** TASK DETAILS **
In the entries below, which lines run from the one containing "Instruction: Click the Start" to the one containing "You are a computer-use agent. 1500x645"? Copy exactly those lines, ends included, and no others.

** Records drawn from a dataset **
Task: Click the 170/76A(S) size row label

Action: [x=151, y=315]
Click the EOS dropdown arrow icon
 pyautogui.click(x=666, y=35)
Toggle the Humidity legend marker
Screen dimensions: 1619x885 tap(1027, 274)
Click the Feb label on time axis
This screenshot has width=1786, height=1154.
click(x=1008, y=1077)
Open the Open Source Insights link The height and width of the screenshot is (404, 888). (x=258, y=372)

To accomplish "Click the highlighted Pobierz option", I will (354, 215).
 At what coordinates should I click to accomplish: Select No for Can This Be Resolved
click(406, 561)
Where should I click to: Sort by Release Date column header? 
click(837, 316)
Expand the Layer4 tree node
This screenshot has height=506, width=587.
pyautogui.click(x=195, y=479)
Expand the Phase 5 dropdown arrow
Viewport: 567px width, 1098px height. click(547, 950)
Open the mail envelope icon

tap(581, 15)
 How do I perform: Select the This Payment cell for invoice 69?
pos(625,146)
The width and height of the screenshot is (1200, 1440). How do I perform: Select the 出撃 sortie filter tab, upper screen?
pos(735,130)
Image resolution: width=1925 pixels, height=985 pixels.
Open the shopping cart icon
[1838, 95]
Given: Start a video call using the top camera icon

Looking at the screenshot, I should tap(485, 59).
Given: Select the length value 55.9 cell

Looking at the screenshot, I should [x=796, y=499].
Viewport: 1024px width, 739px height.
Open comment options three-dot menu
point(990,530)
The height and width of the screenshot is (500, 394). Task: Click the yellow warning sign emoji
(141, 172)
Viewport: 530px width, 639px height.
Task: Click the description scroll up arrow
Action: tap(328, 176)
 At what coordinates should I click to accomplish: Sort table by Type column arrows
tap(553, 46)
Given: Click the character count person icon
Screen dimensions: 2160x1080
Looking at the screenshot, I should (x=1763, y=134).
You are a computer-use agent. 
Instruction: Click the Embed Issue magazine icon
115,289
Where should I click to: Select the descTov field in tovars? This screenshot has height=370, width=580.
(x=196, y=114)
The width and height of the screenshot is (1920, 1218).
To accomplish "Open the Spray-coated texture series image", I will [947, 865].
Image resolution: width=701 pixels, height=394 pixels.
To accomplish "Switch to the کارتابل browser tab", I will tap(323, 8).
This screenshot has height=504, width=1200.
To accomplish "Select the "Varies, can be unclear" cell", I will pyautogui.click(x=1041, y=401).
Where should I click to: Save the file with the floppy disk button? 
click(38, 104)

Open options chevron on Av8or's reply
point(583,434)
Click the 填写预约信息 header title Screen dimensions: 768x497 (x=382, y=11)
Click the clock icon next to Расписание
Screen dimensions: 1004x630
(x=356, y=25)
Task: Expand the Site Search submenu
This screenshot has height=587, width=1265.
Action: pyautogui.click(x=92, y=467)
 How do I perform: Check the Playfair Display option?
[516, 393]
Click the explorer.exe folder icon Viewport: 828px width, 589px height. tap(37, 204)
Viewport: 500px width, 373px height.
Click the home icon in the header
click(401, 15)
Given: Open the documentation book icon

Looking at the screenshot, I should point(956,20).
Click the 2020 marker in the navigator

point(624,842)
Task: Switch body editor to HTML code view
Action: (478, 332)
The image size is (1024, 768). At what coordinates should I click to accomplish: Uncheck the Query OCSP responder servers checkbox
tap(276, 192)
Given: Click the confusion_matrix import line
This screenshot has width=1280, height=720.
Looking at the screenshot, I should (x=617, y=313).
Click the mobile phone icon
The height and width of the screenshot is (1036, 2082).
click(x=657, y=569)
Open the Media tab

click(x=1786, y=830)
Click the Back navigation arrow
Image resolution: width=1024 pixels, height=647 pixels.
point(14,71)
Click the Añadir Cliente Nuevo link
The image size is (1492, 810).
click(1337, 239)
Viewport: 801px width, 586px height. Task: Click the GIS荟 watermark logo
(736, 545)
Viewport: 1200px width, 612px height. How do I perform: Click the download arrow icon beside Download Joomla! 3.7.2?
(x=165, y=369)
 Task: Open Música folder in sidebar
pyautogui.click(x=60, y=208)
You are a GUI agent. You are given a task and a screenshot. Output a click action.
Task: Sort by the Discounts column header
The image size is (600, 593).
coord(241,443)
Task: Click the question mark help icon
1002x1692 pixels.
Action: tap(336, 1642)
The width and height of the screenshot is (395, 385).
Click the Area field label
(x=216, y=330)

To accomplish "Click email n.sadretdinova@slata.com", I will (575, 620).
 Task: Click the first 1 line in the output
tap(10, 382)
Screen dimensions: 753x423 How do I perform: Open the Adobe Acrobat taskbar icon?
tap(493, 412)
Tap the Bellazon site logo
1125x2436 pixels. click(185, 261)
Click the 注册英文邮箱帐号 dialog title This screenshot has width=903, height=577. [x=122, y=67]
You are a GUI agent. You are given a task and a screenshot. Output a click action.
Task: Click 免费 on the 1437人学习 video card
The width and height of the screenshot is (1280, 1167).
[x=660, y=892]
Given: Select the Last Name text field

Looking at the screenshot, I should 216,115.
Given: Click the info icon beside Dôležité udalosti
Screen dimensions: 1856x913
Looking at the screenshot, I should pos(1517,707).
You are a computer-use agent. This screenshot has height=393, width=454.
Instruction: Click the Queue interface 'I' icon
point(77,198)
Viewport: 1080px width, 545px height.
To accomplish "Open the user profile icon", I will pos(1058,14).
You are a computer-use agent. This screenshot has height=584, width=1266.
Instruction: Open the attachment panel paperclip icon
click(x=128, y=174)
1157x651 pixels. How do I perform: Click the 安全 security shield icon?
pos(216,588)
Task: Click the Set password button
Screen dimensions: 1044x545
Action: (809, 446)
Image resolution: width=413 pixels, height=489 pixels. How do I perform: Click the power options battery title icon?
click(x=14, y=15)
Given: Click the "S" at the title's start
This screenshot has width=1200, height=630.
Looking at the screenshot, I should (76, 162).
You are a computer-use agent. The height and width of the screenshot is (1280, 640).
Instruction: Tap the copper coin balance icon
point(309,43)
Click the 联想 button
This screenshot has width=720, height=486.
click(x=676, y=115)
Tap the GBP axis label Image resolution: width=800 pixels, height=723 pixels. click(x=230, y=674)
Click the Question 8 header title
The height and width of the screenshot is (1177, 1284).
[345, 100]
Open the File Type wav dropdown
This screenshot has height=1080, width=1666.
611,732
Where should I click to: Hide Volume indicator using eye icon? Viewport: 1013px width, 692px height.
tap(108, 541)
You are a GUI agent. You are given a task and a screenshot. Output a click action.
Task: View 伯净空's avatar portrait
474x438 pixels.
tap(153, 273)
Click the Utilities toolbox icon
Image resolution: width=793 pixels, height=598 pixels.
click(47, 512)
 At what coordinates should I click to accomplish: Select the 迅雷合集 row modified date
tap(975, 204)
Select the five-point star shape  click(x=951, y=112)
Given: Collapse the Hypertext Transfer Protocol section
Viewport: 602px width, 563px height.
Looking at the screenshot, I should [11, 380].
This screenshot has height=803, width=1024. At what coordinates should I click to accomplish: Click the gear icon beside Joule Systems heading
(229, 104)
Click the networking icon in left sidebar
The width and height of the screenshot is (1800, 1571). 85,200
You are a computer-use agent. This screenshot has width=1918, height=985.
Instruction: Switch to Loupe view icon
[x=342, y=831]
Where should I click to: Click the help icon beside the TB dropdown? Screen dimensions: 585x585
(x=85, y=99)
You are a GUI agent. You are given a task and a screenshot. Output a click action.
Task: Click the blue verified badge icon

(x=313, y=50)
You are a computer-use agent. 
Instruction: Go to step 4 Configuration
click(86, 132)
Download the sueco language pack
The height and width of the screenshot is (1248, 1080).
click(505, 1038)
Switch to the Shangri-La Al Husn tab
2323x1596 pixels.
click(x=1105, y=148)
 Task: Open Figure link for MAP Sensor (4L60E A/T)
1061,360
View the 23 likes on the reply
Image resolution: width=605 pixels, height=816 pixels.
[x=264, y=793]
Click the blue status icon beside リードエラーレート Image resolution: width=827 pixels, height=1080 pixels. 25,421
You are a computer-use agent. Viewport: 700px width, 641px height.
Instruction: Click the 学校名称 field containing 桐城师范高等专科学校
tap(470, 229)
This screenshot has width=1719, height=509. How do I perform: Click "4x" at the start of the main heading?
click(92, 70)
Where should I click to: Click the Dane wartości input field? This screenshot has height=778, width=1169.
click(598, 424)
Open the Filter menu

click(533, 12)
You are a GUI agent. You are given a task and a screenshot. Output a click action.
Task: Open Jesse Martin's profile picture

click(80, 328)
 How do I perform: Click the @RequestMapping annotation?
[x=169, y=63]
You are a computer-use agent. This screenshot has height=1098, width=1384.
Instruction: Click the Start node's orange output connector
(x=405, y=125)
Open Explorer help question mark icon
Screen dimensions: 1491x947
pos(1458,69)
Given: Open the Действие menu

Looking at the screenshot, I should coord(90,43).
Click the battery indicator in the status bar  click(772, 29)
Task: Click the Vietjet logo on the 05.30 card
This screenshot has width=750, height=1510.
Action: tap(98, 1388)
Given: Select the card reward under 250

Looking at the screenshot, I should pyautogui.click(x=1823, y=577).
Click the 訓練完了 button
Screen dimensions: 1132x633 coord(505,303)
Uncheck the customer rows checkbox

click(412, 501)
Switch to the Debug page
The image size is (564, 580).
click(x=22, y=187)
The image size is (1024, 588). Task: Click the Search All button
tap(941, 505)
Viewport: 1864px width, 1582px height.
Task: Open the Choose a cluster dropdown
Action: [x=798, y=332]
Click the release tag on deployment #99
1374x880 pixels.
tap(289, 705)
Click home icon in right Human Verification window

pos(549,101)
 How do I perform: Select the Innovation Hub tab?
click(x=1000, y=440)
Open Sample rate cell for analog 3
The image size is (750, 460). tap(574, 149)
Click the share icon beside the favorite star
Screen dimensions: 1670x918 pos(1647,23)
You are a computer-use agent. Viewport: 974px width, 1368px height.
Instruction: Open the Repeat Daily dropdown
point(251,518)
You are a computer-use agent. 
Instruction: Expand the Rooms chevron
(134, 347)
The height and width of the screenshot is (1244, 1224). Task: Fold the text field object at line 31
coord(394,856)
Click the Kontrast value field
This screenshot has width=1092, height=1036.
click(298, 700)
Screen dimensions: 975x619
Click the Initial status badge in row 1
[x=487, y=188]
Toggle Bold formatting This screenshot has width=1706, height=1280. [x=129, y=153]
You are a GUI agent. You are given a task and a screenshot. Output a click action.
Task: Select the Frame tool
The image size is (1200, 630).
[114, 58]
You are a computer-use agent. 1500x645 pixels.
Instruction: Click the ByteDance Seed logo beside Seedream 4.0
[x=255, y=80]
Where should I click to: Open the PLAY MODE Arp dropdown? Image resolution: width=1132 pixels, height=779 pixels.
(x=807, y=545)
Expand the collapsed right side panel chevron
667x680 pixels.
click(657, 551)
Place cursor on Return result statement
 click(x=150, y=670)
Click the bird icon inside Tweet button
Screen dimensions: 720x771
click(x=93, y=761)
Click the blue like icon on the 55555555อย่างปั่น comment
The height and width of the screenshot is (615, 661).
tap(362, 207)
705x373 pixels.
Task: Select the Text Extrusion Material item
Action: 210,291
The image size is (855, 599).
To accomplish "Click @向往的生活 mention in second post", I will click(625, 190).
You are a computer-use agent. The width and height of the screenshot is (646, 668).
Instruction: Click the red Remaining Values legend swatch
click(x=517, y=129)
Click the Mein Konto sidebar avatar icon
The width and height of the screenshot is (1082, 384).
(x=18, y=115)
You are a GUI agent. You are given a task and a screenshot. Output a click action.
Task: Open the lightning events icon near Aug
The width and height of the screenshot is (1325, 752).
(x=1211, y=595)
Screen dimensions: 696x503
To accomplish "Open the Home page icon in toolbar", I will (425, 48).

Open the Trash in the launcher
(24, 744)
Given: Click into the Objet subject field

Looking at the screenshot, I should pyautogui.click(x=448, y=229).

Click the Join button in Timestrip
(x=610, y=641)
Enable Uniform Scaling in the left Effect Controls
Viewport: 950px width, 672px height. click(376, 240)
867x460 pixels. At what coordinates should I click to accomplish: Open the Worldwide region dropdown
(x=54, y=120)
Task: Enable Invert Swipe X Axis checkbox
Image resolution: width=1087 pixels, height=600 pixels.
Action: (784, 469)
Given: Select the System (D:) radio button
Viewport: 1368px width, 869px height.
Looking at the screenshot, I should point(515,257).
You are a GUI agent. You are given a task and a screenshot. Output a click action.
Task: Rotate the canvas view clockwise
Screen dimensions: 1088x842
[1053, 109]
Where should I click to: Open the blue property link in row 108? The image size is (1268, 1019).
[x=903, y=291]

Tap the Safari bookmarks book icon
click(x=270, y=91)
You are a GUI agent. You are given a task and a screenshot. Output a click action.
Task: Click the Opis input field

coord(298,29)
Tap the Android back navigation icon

** WRITTEN ANSWER **
Instruction: Click the Start node's orange output connector
(x=405, y=125)
Open Explorer help question mark icon
Screen dimensions: 1491x947
pos(1458,69)
Given: Open the Действие menu

Looking at the screenshot, I should coord(90,43).
Click the battery indicator in the status bar  click(772, 29)
Task: Click the Vietjet logo on the 05.30 card
This screenshot has width=750, height=1510.
Action: tap(98, 1388)
Given: Select the card reward under 250

Looking at the screenshot, I should pyautogui.click(x=1823, y=577).
Click the 訓練完了 button
Screen dimensions: 1132x633 coord(505,303)
Uncheck the customer rows checkbox

click(412, 501)
Switch to the Debug page
The image size is (564, 580).
click(x=22, y=187)
The image size is (1024, 588). Task: Click the Search All button
tap(941, 505)
Viewport: 1864px width, 1582px height.
Task: Open the Choose a cluster dropdown
Action: [x=798, y=332]
Click the release tag on deployment #99
1374x880 pixels.
tap(289, 705)
Click home icon in right Human Verification window

pos(549,101)
 How do I perform: Select the Innovation Hub tab?
click(x=1000, y=440)
Open Sample rate cell for analog 3
The image size is (750, 460). tap(574, 149)
Click the share icon beside the favorite star
Screen dimensions: 1670x918 pos(1647,23)
You are a computer-use agent. Viewport: 974px width, 1368px height.
Instruction: Open the Repeat Daily dropdown
point(251,518)
You are a computer-use agent. 
Instruction: Expand the Rooms chevron
(134, 347)
The height and width of the screenshot is (1244, 1224). Task: Fold the text field object at line 31
coord(394,856)
Click the Kontrast value field
This screenshot has width=1092, height=1036.
click(298, 700)
Screen dimensions: 975x619
Click the Initial status badge in row 1
[x=487, y=188]
Toggle Bold formatting This screenshot has width=1706, height=1280. [x=129, y=153]
You are a GUI agent. You are given a task and a screenshot. Output a click action.
Task: Select the Frame tool
The image size is (1200, 630).
[114, 58]
You are a computer-use agent. 1500x645 pixels.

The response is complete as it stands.